# Task to carry out:
The response must consist of every record, restated word for word.

# Collected data entries:
+--
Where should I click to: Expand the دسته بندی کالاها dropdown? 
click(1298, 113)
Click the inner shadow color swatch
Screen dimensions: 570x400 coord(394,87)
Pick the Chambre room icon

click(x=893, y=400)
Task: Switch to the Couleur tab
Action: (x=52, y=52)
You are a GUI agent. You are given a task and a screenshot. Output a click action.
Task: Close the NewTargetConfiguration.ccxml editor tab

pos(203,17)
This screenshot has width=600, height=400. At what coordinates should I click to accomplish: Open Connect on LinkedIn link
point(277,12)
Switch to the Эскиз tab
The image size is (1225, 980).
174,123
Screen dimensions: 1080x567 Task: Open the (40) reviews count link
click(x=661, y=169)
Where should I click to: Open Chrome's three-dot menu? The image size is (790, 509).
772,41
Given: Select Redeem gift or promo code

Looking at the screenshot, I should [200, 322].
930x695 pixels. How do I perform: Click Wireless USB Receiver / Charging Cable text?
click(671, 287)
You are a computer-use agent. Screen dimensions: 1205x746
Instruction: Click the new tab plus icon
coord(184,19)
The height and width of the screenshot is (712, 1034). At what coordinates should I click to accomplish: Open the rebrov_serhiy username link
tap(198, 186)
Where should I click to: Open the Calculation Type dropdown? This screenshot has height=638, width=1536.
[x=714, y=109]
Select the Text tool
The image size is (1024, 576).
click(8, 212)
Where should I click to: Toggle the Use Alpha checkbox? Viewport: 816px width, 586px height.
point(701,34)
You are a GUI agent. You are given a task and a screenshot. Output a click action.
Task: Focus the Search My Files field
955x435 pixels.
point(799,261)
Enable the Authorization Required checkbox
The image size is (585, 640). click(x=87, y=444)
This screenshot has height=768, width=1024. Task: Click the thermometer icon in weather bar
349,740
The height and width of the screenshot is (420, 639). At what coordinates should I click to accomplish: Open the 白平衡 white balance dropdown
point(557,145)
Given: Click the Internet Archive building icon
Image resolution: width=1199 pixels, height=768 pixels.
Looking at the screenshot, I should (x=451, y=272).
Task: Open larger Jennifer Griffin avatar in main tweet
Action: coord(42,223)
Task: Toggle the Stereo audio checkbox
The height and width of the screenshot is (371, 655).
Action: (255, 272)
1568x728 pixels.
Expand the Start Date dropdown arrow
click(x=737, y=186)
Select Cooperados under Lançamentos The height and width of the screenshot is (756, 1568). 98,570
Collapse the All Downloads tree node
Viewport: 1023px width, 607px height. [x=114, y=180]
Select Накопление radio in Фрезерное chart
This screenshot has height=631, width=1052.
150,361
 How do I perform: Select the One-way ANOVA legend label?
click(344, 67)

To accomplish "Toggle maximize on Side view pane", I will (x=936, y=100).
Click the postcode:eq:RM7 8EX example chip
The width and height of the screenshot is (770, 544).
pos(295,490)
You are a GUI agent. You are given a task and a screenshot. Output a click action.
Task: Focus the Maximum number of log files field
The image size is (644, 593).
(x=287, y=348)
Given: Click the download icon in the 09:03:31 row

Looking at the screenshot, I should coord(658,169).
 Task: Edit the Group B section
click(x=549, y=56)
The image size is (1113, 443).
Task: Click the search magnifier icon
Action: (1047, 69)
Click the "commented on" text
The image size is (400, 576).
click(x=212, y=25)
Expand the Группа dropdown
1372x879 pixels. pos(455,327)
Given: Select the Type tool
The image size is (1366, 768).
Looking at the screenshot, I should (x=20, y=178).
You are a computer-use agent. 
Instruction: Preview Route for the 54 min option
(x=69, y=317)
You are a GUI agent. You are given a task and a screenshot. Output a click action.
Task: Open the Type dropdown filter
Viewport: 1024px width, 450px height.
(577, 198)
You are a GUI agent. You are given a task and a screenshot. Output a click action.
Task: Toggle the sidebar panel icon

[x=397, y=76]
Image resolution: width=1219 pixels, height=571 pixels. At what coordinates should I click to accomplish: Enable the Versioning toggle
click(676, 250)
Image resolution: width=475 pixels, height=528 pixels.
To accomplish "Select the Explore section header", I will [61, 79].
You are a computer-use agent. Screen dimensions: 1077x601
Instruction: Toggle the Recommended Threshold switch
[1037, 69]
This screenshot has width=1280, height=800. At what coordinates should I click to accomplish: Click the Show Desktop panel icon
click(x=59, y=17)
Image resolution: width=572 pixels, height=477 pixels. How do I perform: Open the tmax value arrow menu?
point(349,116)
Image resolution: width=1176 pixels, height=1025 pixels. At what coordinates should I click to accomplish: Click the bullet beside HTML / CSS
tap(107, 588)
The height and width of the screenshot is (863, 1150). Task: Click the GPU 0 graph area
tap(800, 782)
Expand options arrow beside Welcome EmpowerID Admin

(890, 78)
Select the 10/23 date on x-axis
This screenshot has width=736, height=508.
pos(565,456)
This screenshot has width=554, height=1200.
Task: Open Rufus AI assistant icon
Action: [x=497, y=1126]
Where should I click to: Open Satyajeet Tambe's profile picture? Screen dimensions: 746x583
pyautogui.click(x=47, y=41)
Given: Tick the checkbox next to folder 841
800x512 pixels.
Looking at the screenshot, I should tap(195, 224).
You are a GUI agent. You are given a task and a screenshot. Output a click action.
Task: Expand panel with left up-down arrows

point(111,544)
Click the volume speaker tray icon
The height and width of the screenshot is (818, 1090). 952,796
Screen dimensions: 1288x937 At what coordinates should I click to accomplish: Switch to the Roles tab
+--
# Written solution:
Where should I click to: Expand the دسته بندی کالاها dropdown? 
click(1298, 113)
Click the inner shadow color swatch
Screen dimensions: 570x400 coord(394,87)
Pick the Chambre room icon

click(x=893, y=400)
Task: Switch to the Couleur tab
Action: (x=52, y=52)
You are a GUI agent. You are given a task and a screenshot. Output a click action.
Task: Close the NewTargetConfiguration.ccxml editor tab

pos(203,17)
This screenshot has width=600, height=400. At what coordinates should I click to accomplish: Open Connect on LinkedIn link
point(277,12)
Switch to the Эскиз tab
The image size is (1225, 980).
174,123
Screen dimensions: 1080x567 Task: Open the (40) reviews count link
click(x=661, y=169)
Where should I click to: Open Chrome's three-dot menu? The image size is (790, 509).
772,41
Given: Select Redeem gift or promo code

Looking at the screenshot, I should [200, 322].
930x695 pixels. How do I perform: Click Wireless USB Receiver / Charging Cable text?
click(671, 287)
You are a computer-use agent. Screen dimensions: 1205x746
Instruction: Click the new tab plus icon
coord(184,19)
The height and width of the screenshot is (712, 1034). At what coordinates should I click to accomplish: Open the rebrov_serhiy username link
tap(198, 186)
Where should I click to: Open the Calculation Type dropdown? This screenshot has height=638, width=1536.
[x=714, y=109]
Select the Text tool
The image size is (1024, 576).
click(8, 212)
Where should I click to: Toggle the Use Alpha checkbox? Viewport: 816px width, 586px height.
point(701,34)
You are a GUI agent. You are given a task and a screenshot. Output a click action.
Task: Focus the Search My Files field
955x435 pixels.
point(799,261)
Enable the Authorization Required checkbox
The image size is (585, 640). click(x=87, y=444)
This screenshot has height=768, width=1024. Task: Click the thermometer icon in weather bar
349,740
The height and width of the screenshot is (420, 639). At what coordinates should I click to accomplish: Open the 白平衡 white balance dropdown
point(557,145)
Given: Click the Internet Archive building icon
Image resolution: width=1199 pixels, height=768 pixels.
Looking at the screenshot, I should (x=451, y=272).
Task: Open larger Jennifer Griffin avatar in main tweet
Action: coord(42,223)
Task: Toggle the Stereo audio checkbox
The height and width of the screenshot is (371, 655).
Action: (255, 272)
1568x728 pixels.
Expand the Start Date dropdown arrow
click(x=737, y=186)
Select Cooperados under Lançamentos The height and width of the screenshot is (756, 1568). 98,570
Collapse the All Downloads tree node
Viewport: 1023px width, 607px height. [x=114, y=180]
Select Накопление radio in Фрезерное chart
This screenshot has height=631, width=1052.
150,361
 How do I perform: Select the One-way ANOVA legend label?
click(344, 67)

To accomplish "Toggle maximize on Side view pane", I will (x=936, y=100).
Click the postcode:eq:RM7 8EX example chip
The width and height of the screenshot is (770, 544).
pos(295,490)
You are a GUI agent. You are given a task and a screenshot. Output a click action.
Task: Focus the Maximum number of log files field
The image size is (644, 593).
(x=287, y=348)
Given: Click the download icon in the 09:03:31 row

Looking at the screenshot, I should coord(658,169).
 Task: Edit the Group B section
click(x=549, y=56)
The image size is (1113, 443).
Task: Click the search magnifier icon
Action: (1047, 69)
Click the "commented on" text
The image size is (400, 576).
click(x=212, y=25)
Expand the Группа dropdown
1372x879 pixels. pos(455,327)
Given: Select the Type tool
The image size is (1366, 768).
Looking at the screenshot, I should (x=20, y=178).
You are a computer-use agent. 
Instruction: Preview Route for the 54 min option
(x=69, y=317)
You are a GUI agent. You are given a task and a screenshot. Output a click action.
Task: Open the Type dropdown filter
Viewport: 1024px width, 450px height.
(577, 198)
You are a GUI agent. You are given a task and a screenshot. Output a click action.
Task: Toggle the sidebar panel icon

[x=397, y=76]
Image resolution: width=1219 pixels, height=571 pixels. At what coordinates should I click to accomplish: Enable the Versioning toggle
click(676, 250)
Image resolution: width=475 pixels, height=528 pixels.
To accomplish "Select the Explore section header", I will [61, 79].
You are a computer-use agent. Screen dimensions: 1077x601
Instruction: Toggle the Recommended Threshold switch
[1037, 69]
This screenshot has width=1280, height=800. At what coordinates should I click to accomplish: Click the Show Desktop panel icon
click(x=59, y=17)
Image resolution: width=572 pixels, height=477 pixels. How do I perform: Open the tmax value arrow menu?
point(349,116)
Image resolution: width=1176 pixels, height=1025 pixels. At what coordinates should I click to accomplish: Click the bullet beside HTML / CSS
tap(107, 588)
The height and width of the screenshot is (863, 1150). Task: Click the GPU 0 graph area
tap(800, 782)
Expand options arrow beside Welcome EmpowerID Admin

(890, 78)
Select the 10/23 date on x-axis
This screenshot has width=736, height=508.
pos(565,456)
This screenshot has width=554, height=1200.
Task: Open Rufus AI assistant icon
Action: [x=497, y=1126]
Where should I click to: Open Satyajeet Tambe's profile picture? Screen dimensions: 746x583
pyautogui.click(x=47, y=41)
Given: Tick the checkbox next to folder 841
800x512 pixels.
Looking at the screenshot, I should tap(195, 224).
You are a GUI agent. You are given a task and a screenshot. Output a click action.
Task: Expand panel with left up-down arrows

point(111,544)
Click the volume speaker tray icon
The height and width of the screenshot is (818, 1090). 952,796
Screen dimensions: 1288x937 At what coordinates should I click to accomplish: Switch to the Roles tab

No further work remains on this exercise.